=== TASK ITEM ===
Will you give the material below again, every line exactly as it is?

EXERCISE DATA: Begin

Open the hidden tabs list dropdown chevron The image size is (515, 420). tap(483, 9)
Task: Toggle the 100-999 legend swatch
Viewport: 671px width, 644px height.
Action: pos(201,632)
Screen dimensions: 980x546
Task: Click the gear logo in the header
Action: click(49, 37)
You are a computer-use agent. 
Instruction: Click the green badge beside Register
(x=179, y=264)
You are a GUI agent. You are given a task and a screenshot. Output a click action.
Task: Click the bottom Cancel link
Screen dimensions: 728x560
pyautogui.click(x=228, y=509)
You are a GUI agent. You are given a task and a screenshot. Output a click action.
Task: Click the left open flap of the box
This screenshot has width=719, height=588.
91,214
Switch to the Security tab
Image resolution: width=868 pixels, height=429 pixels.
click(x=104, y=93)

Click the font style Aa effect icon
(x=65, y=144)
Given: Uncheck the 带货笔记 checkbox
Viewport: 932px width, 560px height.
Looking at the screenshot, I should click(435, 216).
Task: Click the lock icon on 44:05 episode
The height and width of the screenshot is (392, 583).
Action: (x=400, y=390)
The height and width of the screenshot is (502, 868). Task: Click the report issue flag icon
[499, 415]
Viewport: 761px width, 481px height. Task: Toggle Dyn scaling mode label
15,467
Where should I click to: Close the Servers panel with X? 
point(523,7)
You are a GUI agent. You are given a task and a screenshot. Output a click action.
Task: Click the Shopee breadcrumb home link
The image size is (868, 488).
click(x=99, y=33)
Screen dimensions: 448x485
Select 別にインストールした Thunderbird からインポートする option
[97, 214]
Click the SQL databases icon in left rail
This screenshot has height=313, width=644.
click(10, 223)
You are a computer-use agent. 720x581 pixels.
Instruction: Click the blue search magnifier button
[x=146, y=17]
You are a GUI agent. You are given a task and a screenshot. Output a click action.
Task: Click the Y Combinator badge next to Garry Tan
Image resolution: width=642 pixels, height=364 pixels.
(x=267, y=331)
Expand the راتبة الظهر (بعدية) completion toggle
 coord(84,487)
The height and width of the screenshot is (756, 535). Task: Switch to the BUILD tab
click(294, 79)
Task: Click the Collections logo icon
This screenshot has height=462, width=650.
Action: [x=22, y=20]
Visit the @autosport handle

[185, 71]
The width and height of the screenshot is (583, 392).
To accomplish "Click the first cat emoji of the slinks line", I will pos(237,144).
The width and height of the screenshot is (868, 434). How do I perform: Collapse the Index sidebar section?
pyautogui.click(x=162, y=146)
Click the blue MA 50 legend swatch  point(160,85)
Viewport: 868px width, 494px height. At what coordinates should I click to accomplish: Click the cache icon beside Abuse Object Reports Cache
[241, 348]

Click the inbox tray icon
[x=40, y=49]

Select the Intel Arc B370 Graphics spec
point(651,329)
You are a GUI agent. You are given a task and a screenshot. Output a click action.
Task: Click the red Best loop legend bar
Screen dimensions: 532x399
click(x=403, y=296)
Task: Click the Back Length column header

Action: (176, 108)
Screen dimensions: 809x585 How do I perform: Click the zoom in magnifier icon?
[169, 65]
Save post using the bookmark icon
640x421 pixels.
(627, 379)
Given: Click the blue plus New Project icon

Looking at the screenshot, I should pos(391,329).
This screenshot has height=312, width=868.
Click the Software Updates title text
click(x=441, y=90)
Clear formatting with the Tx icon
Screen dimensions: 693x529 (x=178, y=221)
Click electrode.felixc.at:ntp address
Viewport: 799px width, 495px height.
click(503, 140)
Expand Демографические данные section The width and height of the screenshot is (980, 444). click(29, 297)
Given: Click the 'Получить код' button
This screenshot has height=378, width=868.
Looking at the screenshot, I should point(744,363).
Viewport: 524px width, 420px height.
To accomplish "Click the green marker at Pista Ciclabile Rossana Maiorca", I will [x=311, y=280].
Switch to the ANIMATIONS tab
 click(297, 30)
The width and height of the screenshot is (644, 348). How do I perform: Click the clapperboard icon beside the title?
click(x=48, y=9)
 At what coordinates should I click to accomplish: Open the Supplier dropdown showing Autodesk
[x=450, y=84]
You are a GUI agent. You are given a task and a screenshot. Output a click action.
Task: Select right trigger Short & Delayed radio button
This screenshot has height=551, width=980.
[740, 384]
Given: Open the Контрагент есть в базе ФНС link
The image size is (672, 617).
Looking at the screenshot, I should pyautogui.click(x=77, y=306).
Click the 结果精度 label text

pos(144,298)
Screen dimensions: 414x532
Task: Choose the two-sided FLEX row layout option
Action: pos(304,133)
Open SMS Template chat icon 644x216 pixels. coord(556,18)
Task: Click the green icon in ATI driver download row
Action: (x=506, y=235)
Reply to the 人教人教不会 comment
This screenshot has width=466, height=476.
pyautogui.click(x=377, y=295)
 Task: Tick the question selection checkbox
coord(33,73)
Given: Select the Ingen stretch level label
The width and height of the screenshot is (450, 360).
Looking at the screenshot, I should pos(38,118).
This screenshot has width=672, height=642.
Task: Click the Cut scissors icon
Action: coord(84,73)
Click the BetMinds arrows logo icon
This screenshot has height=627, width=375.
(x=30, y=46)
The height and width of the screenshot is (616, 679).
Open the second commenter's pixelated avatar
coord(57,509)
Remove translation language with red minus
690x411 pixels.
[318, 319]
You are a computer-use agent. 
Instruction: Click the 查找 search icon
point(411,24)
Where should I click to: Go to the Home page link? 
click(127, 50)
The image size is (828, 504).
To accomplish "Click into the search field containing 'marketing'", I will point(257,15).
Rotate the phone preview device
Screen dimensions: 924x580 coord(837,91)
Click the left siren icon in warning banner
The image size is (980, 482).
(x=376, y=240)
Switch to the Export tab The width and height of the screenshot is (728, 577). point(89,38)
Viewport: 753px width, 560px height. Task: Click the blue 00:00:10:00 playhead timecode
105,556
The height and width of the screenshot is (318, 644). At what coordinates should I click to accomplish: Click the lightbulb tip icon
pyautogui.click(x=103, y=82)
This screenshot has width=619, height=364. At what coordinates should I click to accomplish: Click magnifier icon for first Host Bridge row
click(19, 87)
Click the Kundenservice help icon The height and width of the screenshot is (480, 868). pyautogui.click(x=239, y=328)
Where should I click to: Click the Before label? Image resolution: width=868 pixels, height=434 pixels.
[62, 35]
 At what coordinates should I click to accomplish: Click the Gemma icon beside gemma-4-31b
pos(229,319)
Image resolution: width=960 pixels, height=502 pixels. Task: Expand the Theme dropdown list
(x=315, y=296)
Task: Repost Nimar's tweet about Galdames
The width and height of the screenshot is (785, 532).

EXERCISE DATA: End

=== EXERCISE ANSWER ===
Open the hidden tabs list dropdown chevron The image size is (515, 420). tap(483, 9)
Task: Toggle the 100-999 legend swatch
Viewport: 671px width, 644px height.
Action: pos(201,632)
Screen dimensions: 980x546
Task: Click the gear logo in the header
Action: click(49, 37)
You are a computer-use agent. 
Instruction: Click the green badge beside Register
(x=179, y=264)
You are a GUI agent. You are given a task and a screenshot. Output a click action.
Task: Click the bottom Cancel link
Screen dimensions: 728x560
pyautogui.click(x=228, y=509)
You are a GUI agent. You are given a task and a screenshot. Output a click action.
Task: Click the left open flap of the box
This screenshot has width=719, height=588.
91,214
Switch to the Security tab
Image resolution: width=868 pixels, height=429 pixels.
click(x=104, y=93)

Click the font style Aa effect icon
(x=65, y=144)
Given: Uncheck the 带货笔记 checkbox
Viewport: 932px width, 560px height.
Looking at the screenshot, I should click(435, 216).
Task: Click the lock icon on 44:05 episode
The height and width of the screenshot is (392, 583).
Action: (x=400, y=390)
The height and width of the screenshot is (502, 868). Task: Click the report issue flag icon
[499, 415]
Viewport: 761px width, 481px height. Task: Toggle Dyn scaling mode label
15,467
Where should I click to: Close the Servers panel with X? 
point(523,7)
You are a GUI agent. You are given a task and a screenshot. Output a click action.
Task: Click the Shopee breadcrumb home link
The image size is (868, 488).
click(x=99, y=33)
Screen dimensions: 448x485
Select 別にインストールした Thunderbird からインポートする option
[97, 214]
Click the SQL databases icon in left rail
This screenshot has height=313, width=644.
click(10, 223)
You are a computer-use agent. 720x581 pixels.
Instruction: Click the blue search magnifier button
[x=146, y=17]
You are a GUI agent. You are given a task and a screenshot. Output a click action.
Task: Click the Y Combinator badge next to Garry Tan
Image resolution: width=642 pixels, height=364 pixels.
(x=267, y=331)
Expand the راتبة الظهر (بعدية) completion toggle
 coord(84,487)
The height and width of the screenshot is (756, 535). Task: Switch to the BUILD tab
click(294, 79)
Task: Click the Collections logo icon
This screenshot has height=462, width=650.
Action: [x=22, y=20]
Visit the @autosport handle

[185, 71]
The width and height of the screenshot is (583, 392).
To accomplish "Click the first cat emoji of the slinks line", I will pos(237,144).
The width and height of the screenshot is (868, 434). How do I perform: Collapse the Index sidebar section?
pyautogui.click(x=162, y=146)
Click the blue MA 50 legend swatch  point(160,85)
Viewport: 868px width, 494px height. At what coordinates should I click to accomplish: Click the cache icon beside Abuse Object Reports Cache
[241, 348]

Click the inbox tray icon
[x=40, y=49]

Select the Intel Arc B370 Graphics spec
point(651,329)
You are a GUI agent. You are given a task and a screenshot. Output a click action.
Task: Click the red Best loop legend bar
Screen dimensions: 532x399
click(x=403, y=296)
Task: Click the Back Length column header

Action: (176, 108)
Screen dimensions: 809x585 How do I perform: Click the zoom in magnifier icon?
[169, 65]
Save post using the bookmark icon
640x421 pixels.
(627, 379)
Given: Click the blue plus New Project icon

Looking at the screenshot, I should pos(391,329).
This screenshot has height=312, width=868.
Click the Software Updates title text
click(x=441, y=90)
Clear formatting with the Tx icon
Screen dimensions: 693x529 (x=178, y=221)
Click electrode.felixc.at:ntp address
Viewport: 799px width, 495px height.
click(503, 140)
Expand Демографические данные section The width and height of the screenshot is (980, 444). click(29, 297)
Given: Click the 'Получить код' button
This screenshot has height=378, width=868.
Looking at the screenshot, I should point(744,363).
Viewport: 524px width, 420px height.
To accomplish "Click the green marker at Pista Ciclabile Rossana Maiorca", I will [x=311, y=280].
Switch to the ANIMATIONS tab
 click(297, 30)
The width and height of the screenshot is (644, 348). How do I perform: Click the clapperboard icon beside the title?
click(x=48, y=9)
 At what coordinates should I click to accomplish: Open the Supplier dropdown showing Autodesk
[x=450, y=84]
You are a GUI agent. You are given a task and a screenshot. Output a click action.
Task: Select right trigger Short & Delayed radio button
This screenshot has height=551, width=980.
[740, 384]
Given: Open the Контрагент есть в базе ФНС link
The image size is (672, 617).
Looking at the screenshot, I should pyautogui.click(x=77, y=306).
Click the 结果精度 label text

pos(144,298)
Screen dimensions: 414x532
Task: Choose the two-sided FLEX row layout option
Action: pos(304,133)
Open SMS Template chat icon 644x216 pixels. coord(556,18)
Task: Click the green icon in ATI driver download row
Action: (x=506, y=235)
Reply to the 人教人教不会 comment
This screenshot has width=466, height=476.
pyautogui.click(x=377, y=295)
 Task: Tick the question selection checkbox
coord(33,73)
Given: Select the Ingen stretch level label
The width and height of the screenshot is (450, 360).
Looking at the screenshot, I should pos(38,118).
This screenshot has width=672, height=642.
Task: Click the Cut scissors icon
Action: coord(84,73)
Click the BetMinds arrows logo icon
This screenshot has height=627, width=375.
(x=30, y=46)
The height and width of the screenshot is (616, 679).
Open the second commenter's pixelated avatar
coord(57,509)
Remove translation language with red minus
690x411 pixels.
[318, 319]
You are a computer-use agent. 
Instruction: Click the 查找 search icon
point(411,24)
Where should I click to: Go to the Home page link? 
click(127, 50)
The image size is (828, 504).
To accomplish "Click into the search field containing 'marketing'", I will point(257,15).
Rotate the phone preview device
Screen dimensions: 924x580 coord(837,91)
Click the left siren icon in warning banner
The image size is (980, 482).
(x=376, y=240)
Switch to the Export tab The width and height of the screenshot is (728, 577). point(89,38)
Viewport: 753px width, 560px height. Task: Click the blue 00:00:10:00 playhead timecode
105,556
The height and width of the screenshot is (318, 644). At what coordinates should I click to accomplish: Click the lightbulb tip icon
pyautogui.click(x=103, y=82)
This screenshot has width=619, height=364. At what coordinates should I click to accomplish: Click magnifier icon for first Host Bridge row
click(19, 87)
Click the Kundenservice help icon The height and width of the screenshot is (480, 868). pyautogui.click(x=239, y=328)
Where should I click to: Click the Before label? Image resolution: width=868 pixels, height=434 pixels.
[62, 35]
 At what coordinates should I click to accomplish: Click the Gemma icon beside gemma-4-31b
pos(229,319)
Image resolution: width=960 pixels, height=502 pixels. Task: Expand the Theme dropdown list
(x=315, y=296)
Task: Repost Nimar's tweet about Galdames
The width and height of the screenshot is (785, 532).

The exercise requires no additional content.